Yes to getting rid of right turn on red, which I think is one of the biggest safety issues for pedestrians. But we'd have to not just get rid of its legality, we'd have to actually stop people from doing it. We don't have enough in the way of enforcement for other illegal driving maneuvers, so they are routinely done without consequence; could be the same with no turn on red.

I felt from the beginning that Vision Zero was always an impossible goal and this impossibility undermined it to the point that it was just lip service or scoring easy political points and the hard work would never be done. Sounds like a little more has been done than I thought, but it's clearly still not the priority it should be.

This is a cultural change as much as anything else. Any progress was likely to be almost glacial.

This is a great analysis is why DC is doing too little to meet its Vision Zero goals, but I don't think it's worth attacking the goals. More importantly, DC isn't doing enough to save lives.

You make a reasonable point about what "zero" actually looks like though I know people will read this and say that even the pro-bike guy thinks we can't do zero.

But its good to be unreasonable sometimes. When talking about the creation of coastal protections in California some pioneer in that effort said that their success would have never worked had they tried to be "reasonable" about development along the shore line.

I think the same applies to Vision Zero, of course its unreasonable. So is (preventable) death.

Read quickly, some ideas good. But I fear if advocates of multimodal safety say "if you don't implement the following contentious steps you might as well not have vision zero,then the result will be no vision zero, and the loss of incremental momentum we get from vision zero.

Gillian, I'm not attacking the goal. I'm fine with saying the goal is zero. But the timeline is ridiculous and feels like lip service and political gamesmanship. It's a timeline set by someone who isn't serious or thoughtful about the goal. I feel a bit like the dad in this classic scene.

https://www.youtube.com/watch?v=7JCf9MTJ5kI

OT but I think it is odd that there's isn't more discussion of banning motorcycles on Code Red or Orange days.

I'm of a mixed mind about it. I dislike that it's a serious matter that is being treated in a generally unserious fashion, which I think is inherent in setting a goal that pretty much all involved know is unattainable. To the extent it drove some concrete steps, great, though I would also say that you didn't need Vision Zero for that. Those should have been initiatives justified in their own right.

One of my feelings about goal-setting is that it needs to be set as something we - very inclusive - are going to do, not something we - the government - are going to do. And that larger effort needs to mentally prepare people for what is required. Saying "this is a half century effort requiring some real sacrifice" prepares people for the road ahead. Saying, "we can knock this out in a few years without impacting anyone" does not.

I'm curious about the aversion to autonomous vehicles.

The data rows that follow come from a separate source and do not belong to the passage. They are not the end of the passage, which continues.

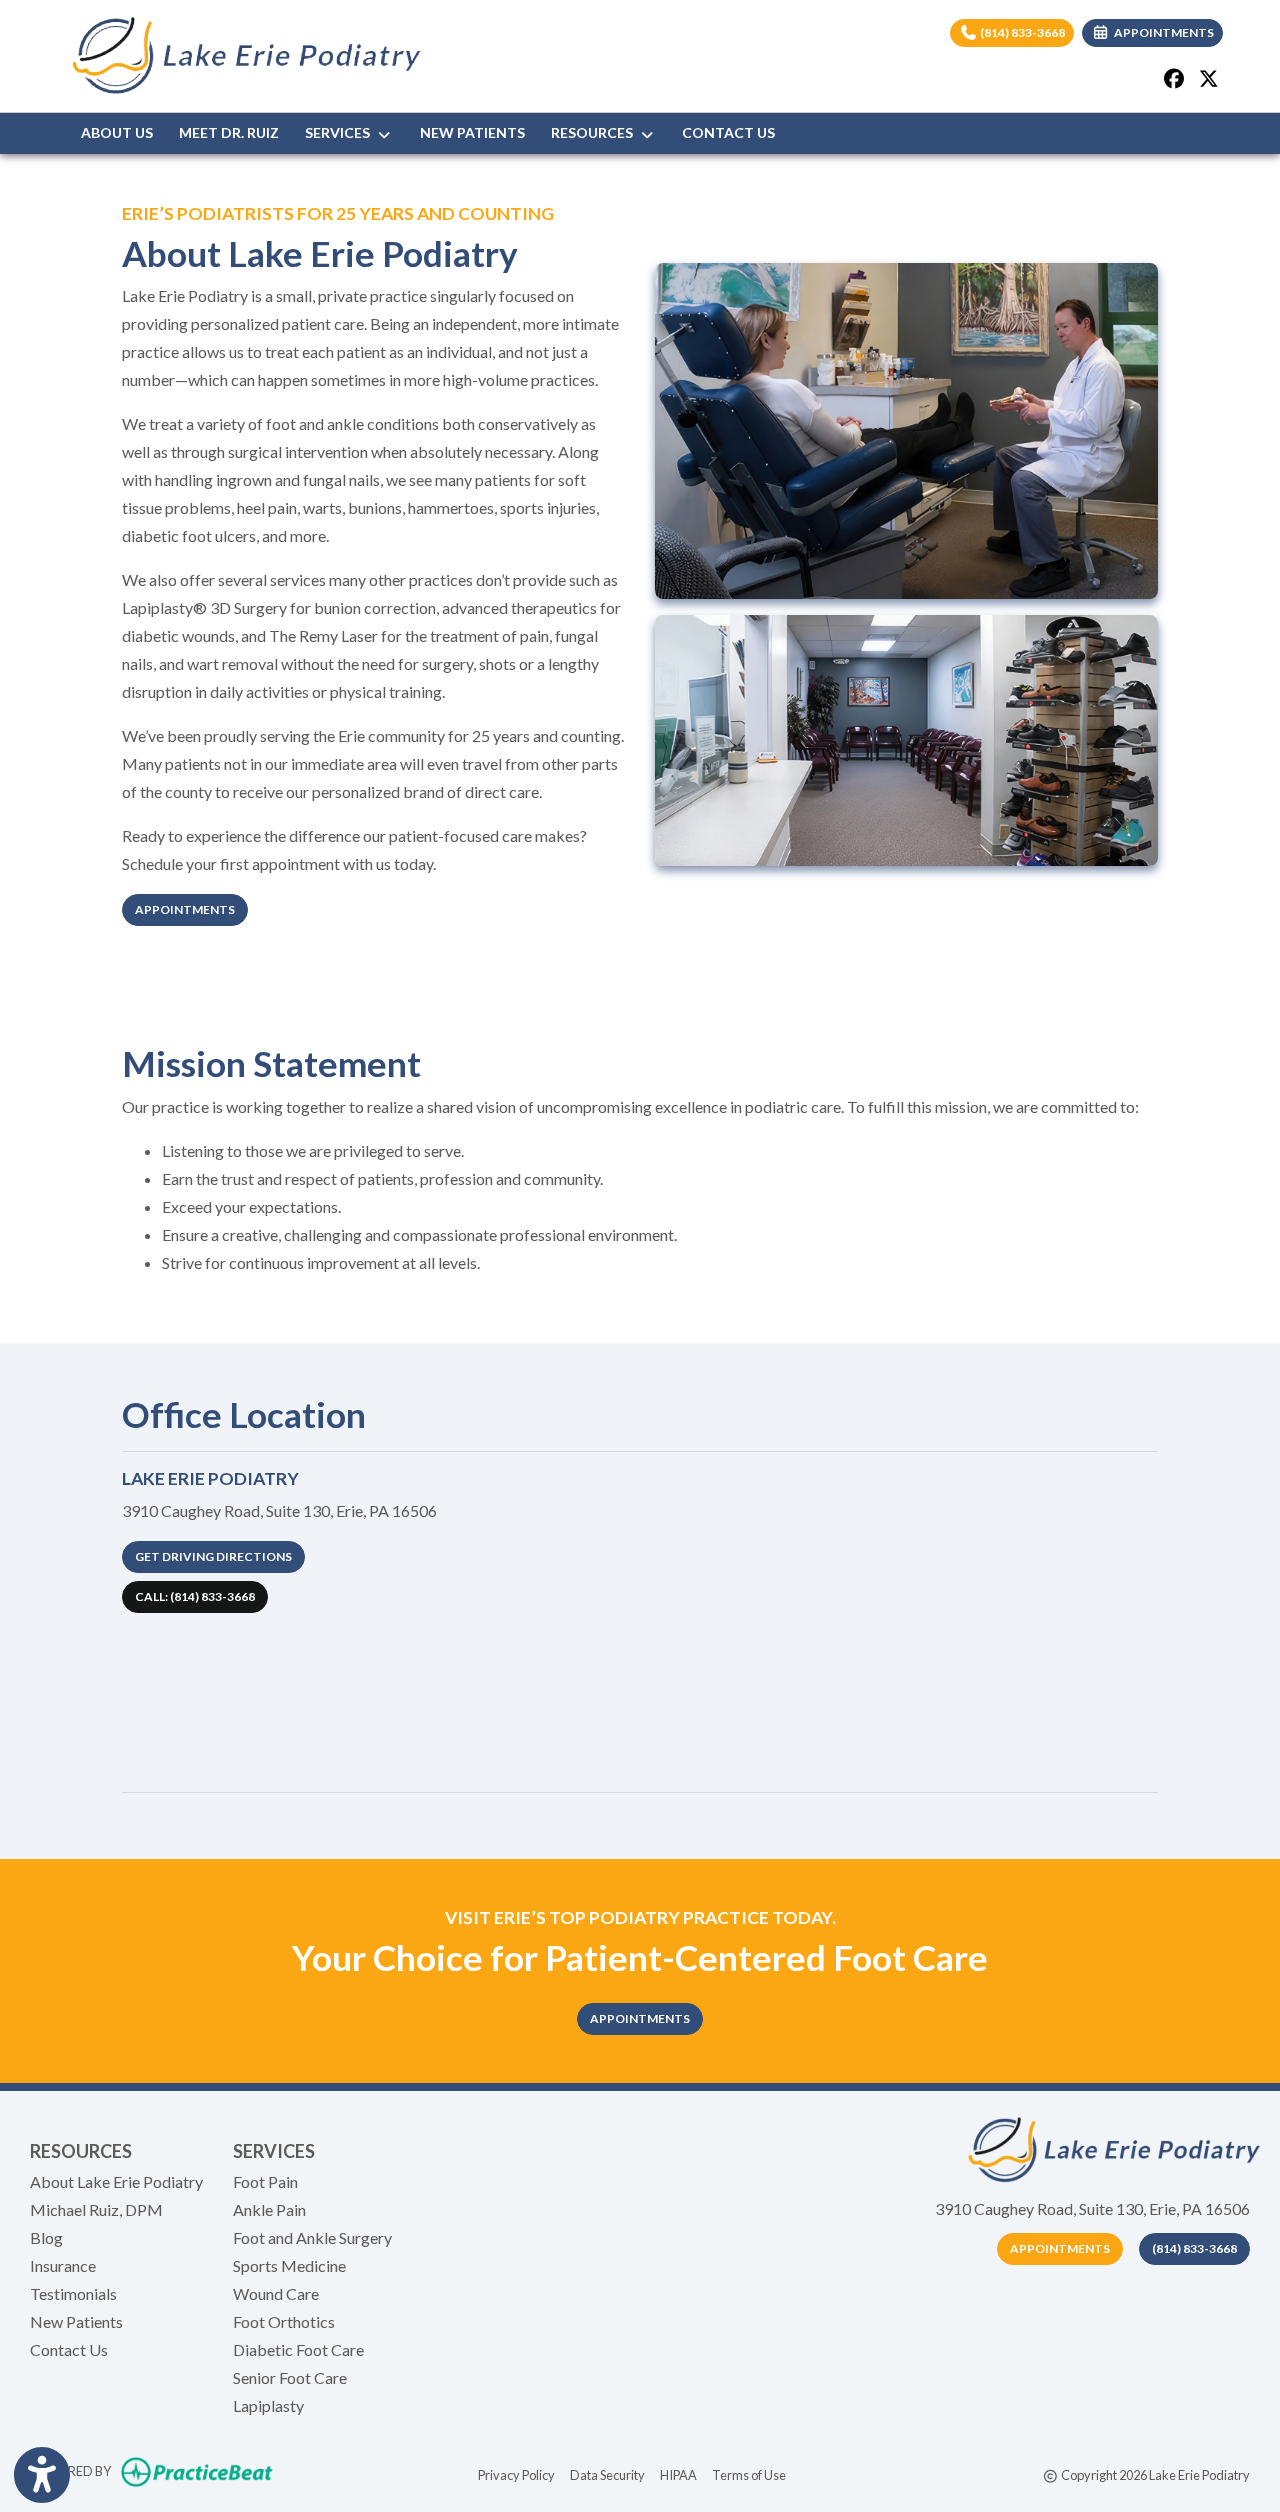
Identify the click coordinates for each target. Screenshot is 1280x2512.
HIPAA (678, 2474)
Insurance (63, 2265)
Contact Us (69, 2349)
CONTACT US (728, 132)
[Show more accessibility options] (42, 2475)
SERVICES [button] (340, 132)
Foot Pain (265, 2181)
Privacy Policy (516, 2474)
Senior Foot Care (290, 2377)
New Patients (76, 2321)
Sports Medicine (289, 2265)
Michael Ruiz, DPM (96, 2209)
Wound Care (276, 2293)
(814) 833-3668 (1021, 32)
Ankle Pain (269, 2209)
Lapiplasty (268, 2405)
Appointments (185, 909)
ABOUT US (117, 132)
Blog (46, 2237)
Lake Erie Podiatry (210, 1478)
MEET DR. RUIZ (229, 132)
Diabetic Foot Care (298, 2349)
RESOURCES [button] (595, 132)
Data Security (607, 2474)
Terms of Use (749, 2474)
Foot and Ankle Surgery (312, 2237)
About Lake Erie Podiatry (116, 2181)
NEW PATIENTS (472, 132)
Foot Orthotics (284, 2321)
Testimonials (73, 2293)
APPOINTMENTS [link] (1162, 32)
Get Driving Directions (213, 1556)
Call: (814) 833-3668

They obviously have a ways to go before they'll be ready for widespread use, but if we're thinking in the longer term anyways, as this post seems to be urging, they seem like one of the most promising avenues for eliminating the driver errors that lead to so many deaths. Could you speak to this, @washcycle?

The thing that bothered me the most about that drivers comments is that all of those behaviors are totally legal in the district. Just a reminder that drivers need retesting about rules of the road.